700 billion sound good?
http://www.businessweek.com/investor/co ... op+stories
Forget Normal
Normally even falling stock markets take a break from time to time, as the vultures swoop in to pick up stocks at bargain prices.
But now, the market's psychology is anything but normal.
Every time the stock market rallies—as it did on the morning of Oct. 9—"there are tons of sellers everywhere," says Dave Rovelli, managing director of equity trading at Canaccord Adams. "People just want out."
Panic in financial markets—just as in everyday life—is explained by the fight-or-flight instinct. "That makes people overreact," says Avanidhar Subrahmanyam, a professor and expert on market psychology at the UCLA Anderson School of Management.

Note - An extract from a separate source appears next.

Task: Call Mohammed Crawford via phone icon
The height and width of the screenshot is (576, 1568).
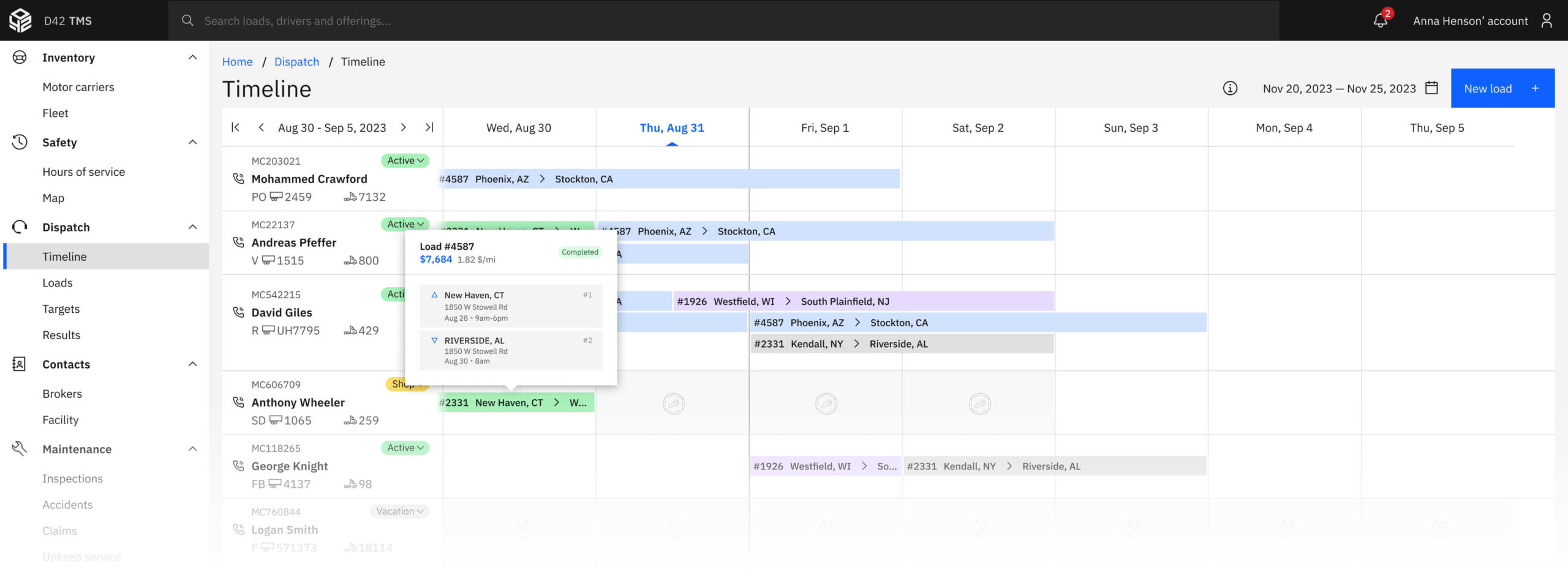Action: 238,179
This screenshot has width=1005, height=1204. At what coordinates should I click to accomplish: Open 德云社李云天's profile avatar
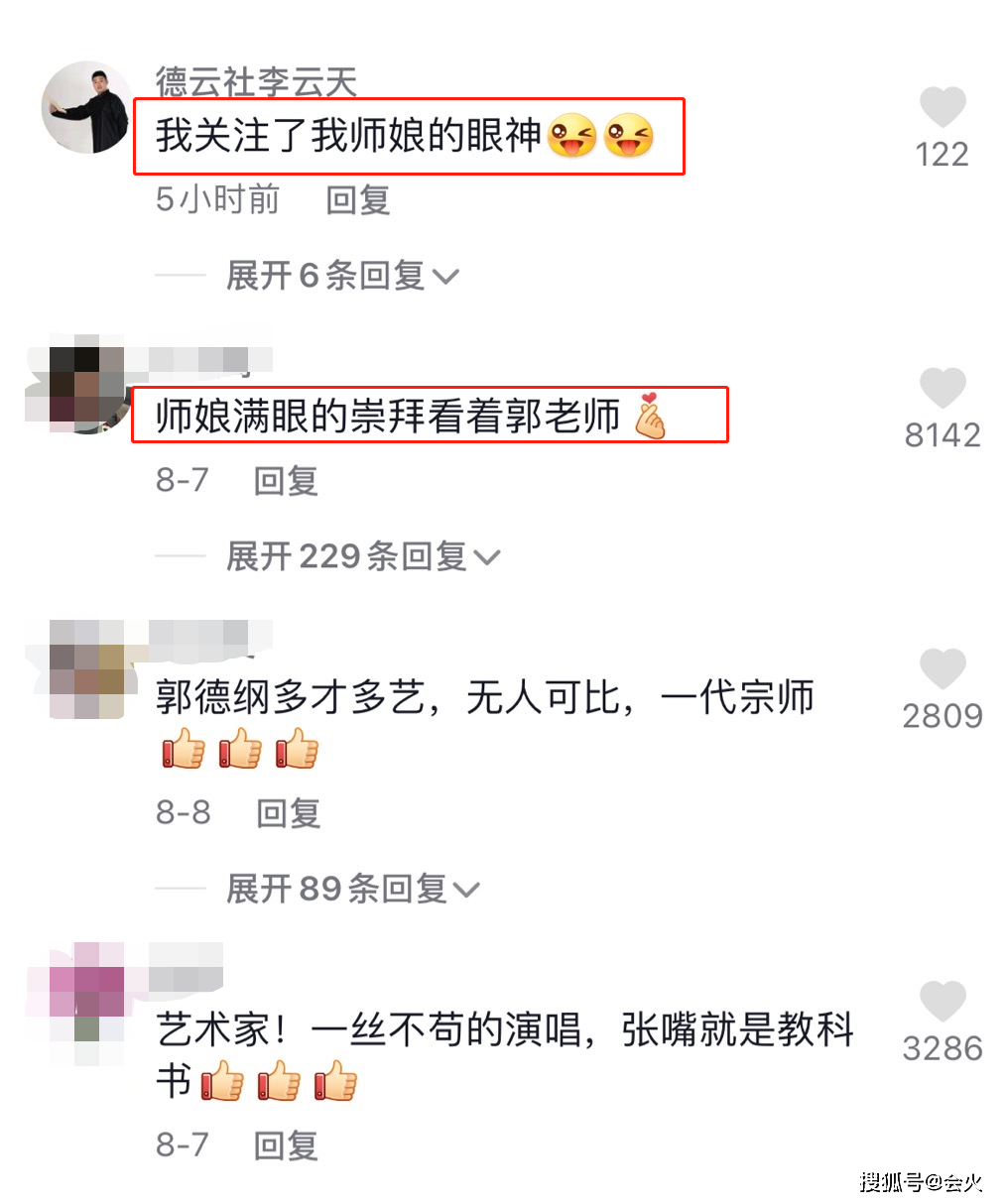click(87, 107)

Not only are stock traders running scared, so are financial institutions. "You've got panics not only among individual investors but panic in the industry itself," says John Merrill, chief investment officer at Tanglewood Capital Management.

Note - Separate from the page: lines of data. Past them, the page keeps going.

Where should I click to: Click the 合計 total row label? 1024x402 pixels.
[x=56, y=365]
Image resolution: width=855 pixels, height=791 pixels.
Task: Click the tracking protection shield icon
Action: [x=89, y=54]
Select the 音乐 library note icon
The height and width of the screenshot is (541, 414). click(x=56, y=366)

Dysfunction in the credit markets means financial firms lack the confidence to transact business with each other.
Irrational Despair?
A panic is a "situation in which people do things that contradict rationality," says Paolo Pasquariello, a professor at the University of Michigan's Ross School of Business.
But by that definition, is this really a panic? "It's difficult to say people are selling because they are panicking," Pasquariello says. Selling now isn't necessarily irrational, he says. There are plenty of good reasons to move from riskier to safer investments at a time when the financial system has stopped working and a serious economic slowdown looks imminent to many economists.
By contrast, Subrahmanyam is more convinced the markets are behaving irrationally. It's not as if we've had a nuclear war and "real" assets were destroyed, he says. Rather, problems are in the financial sector, not the "real" activity in the rest of the economy. "The real, nonfinancial base of the economy is still fairly strong," he says—far stronger than during, for example, the Great Depression.